== TASK TO COMPLETE ==
Recast the lines of the listing from the one containing "has height=688, width=1290." through the one containing "Looking at the image, I should click on (1038, 24).", inclusive, as a numbered list, leaving out any blank lines.

Collected data entries:
--

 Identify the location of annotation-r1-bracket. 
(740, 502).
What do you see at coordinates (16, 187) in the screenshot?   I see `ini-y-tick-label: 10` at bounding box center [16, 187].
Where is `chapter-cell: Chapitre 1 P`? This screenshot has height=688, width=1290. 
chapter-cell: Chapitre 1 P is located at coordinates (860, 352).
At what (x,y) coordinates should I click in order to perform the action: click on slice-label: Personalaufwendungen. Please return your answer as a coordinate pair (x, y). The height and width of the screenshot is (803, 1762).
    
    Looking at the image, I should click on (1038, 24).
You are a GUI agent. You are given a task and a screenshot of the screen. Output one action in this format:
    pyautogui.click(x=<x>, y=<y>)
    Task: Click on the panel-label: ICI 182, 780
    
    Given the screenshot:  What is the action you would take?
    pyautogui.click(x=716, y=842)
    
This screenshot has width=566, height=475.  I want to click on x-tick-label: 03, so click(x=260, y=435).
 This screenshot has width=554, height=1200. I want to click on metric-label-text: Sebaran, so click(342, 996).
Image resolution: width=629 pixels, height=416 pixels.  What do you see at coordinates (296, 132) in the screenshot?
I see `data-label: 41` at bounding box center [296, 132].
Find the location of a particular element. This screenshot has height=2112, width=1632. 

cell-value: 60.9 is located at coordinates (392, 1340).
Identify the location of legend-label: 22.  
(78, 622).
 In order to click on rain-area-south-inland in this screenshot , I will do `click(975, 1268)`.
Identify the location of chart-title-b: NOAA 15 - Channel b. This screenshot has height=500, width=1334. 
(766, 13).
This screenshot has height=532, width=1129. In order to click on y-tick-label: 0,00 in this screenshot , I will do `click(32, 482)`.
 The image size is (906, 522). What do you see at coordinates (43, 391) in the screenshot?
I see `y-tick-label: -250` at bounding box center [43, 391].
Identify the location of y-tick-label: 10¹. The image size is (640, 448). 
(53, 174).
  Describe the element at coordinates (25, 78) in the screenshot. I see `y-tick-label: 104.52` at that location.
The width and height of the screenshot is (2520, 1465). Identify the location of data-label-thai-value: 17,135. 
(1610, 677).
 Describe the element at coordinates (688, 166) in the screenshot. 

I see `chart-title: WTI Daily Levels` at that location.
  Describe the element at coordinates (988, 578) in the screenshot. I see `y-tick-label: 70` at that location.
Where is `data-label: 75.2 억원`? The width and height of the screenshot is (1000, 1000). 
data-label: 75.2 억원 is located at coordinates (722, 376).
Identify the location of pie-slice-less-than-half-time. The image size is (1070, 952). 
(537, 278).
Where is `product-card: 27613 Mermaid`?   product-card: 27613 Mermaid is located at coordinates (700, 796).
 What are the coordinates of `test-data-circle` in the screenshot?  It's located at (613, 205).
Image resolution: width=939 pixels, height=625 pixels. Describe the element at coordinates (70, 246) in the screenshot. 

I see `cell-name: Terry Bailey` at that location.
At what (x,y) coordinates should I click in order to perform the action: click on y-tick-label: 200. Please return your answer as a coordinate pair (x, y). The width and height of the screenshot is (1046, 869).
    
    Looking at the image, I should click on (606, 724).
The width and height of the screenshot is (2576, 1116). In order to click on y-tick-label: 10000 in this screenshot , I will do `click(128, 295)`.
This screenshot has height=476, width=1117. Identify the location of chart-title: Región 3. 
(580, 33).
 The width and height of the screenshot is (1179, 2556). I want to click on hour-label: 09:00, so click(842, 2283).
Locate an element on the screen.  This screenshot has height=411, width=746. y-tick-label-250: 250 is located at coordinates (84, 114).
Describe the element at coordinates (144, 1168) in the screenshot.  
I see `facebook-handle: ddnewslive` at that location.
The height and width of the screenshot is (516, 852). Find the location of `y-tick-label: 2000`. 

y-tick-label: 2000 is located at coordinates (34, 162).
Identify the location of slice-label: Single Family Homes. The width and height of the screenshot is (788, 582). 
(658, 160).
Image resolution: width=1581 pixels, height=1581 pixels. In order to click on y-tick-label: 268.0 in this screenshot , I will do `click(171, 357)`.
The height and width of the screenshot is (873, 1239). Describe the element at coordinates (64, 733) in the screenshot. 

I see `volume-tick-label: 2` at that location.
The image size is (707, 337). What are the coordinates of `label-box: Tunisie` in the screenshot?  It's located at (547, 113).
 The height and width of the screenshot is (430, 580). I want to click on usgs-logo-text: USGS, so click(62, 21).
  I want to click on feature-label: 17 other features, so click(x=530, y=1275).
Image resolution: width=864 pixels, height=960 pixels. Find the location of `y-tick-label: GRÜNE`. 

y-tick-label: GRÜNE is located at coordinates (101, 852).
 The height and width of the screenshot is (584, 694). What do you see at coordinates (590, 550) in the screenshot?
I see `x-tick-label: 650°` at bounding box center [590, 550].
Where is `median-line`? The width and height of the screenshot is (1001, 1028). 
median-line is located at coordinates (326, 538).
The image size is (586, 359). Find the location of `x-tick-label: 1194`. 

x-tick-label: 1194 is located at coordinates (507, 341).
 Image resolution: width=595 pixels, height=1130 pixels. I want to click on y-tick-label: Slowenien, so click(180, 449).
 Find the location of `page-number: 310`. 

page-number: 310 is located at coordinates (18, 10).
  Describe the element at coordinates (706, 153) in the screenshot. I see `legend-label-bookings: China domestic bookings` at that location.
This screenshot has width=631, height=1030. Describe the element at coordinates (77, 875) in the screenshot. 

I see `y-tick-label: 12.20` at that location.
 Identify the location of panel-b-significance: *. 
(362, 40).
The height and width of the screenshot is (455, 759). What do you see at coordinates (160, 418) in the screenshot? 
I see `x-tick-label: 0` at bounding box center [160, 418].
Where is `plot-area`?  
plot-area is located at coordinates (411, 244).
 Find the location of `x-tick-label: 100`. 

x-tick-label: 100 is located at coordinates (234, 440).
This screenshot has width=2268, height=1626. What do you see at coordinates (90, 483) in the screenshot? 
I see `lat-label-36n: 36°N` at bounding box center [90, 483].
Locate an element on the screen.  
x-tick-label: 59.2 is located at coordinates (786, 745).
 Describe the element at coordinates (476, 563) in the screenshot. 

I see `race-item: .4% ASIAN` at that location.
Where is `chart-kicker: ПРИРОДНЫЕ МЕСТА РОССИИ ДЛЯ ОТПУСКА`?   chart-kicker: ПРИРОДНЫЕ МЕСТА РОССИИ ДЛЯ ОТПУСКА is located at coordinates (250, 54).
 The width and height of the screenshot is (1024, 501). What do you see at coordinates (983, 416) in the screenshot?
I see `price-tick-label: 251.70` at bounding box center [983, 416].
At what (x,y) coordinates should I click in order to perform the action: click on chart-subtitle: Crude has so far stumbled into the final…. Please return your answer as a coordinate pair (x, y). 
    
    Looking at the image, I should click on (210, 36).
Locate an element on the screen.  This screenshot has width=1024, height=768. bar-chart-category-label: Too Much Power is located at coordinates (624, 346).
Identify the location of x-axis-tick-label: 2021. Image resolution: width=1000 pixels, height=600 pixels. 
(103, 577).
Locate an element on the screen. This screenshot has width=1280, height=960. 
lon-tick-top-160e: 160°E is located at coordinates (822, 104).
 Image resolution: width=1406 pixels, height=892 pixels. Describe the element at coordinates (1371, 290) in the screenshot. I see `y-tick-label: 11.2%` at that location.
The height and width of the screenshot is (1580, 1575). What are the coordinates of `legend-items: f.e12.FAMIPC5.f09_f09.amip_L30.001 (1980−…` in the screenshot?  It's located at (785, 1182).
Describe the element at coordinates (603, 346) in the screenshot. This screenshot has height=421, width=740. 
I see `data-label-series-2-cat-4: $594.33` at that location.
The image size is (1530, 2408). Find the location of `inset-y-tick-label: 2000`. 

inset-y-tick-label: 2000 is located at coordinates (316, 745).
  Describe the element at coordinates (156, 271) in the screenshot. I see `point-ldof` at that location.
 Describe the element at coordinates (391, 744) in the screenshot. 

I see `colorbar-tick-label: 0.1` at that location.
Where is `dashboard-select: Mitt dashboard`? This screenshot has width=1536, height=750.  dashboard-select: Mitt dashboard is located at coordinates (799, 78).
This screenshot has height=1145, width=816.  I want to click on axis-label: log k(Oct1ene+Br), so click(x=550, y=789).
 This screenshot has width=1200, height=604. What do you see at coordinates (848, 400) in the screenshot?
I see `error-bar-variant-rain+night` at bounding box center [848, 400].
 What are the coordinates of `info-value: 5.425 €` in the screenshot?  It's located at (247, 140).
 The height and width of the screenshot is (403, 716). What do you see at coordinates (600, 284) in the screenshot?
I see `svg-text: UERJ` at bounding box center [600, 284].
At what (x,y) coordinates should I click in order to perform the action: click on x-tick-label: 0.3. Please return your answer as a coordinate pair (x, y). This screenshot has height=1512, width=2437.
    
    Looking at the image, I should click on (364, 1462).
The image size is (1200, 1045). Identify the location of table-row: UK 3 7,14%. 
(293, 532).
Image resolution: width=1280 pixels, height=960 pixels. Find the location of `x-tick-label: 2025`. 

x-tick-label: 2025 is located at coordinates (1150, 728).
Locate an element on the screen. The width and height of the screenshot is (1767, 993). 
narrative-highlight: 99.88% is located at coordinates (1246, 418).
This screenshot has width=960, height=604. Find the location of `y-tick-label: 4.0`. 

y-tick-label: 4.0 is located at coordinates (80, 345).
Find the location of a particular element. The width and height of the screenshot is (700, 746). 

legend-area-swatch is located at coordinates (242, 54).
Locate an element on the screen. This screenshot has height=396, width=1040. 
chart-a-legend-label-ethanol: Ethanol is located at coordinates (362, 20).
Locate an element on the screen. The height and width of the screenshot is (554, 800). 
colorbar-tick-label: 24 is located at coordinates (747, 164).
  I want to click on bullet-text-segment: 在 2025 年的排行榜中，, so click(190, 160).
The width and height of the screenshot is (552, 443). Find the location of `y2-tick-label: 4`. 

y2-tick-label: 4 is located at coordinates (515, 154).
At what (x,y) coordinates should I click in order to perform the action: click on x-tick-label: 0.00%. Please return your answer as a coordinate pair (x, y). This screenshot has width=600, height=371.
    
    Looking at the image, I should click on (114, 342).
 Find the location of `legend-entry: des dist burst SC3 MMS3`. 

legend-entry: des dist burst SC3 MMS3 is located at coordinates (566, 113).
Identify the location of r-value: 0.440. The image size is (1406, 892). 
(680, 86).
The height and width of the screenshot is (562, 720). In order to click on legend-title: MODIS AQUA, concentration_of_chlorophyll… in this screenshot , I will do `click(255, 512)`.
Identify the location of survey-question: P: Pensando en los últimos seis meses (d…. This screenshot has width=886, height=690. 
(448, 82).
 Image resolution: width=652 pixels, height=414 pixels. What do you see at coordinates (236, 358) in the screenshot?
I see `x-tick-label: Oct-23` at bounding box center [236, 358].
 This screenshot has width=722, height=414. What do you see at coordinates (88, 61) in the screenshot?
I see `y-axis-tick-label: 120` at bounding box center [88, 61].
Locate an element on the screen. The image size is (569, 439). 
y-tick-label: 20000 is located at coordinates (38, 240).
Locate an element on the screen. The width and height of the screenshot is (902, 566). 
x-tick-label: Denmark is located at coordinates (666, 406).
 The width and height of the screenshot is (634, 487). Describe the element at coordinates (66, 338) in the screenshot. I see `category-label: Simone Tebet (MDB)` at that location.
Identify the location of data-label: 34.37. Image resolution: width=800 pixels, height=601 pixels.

--

== WRITTEN SOLUTION ==
1. Where is `chapter-cell: Chapitre 1 P`? This screenshot has height=688, width=1290. 
2. chapter-cell: Chapitre 1 P is located at coordinates (860, 352).
3. At what (x,y) coordinates should I click in order to perform the action: click on slice-label: Personalaufwendungen. Please return your answer as a coordinate pair (x, y). The height and width of the screenshot is (803, 1762).
4.     Looking at the image, I should click on (1038, 24).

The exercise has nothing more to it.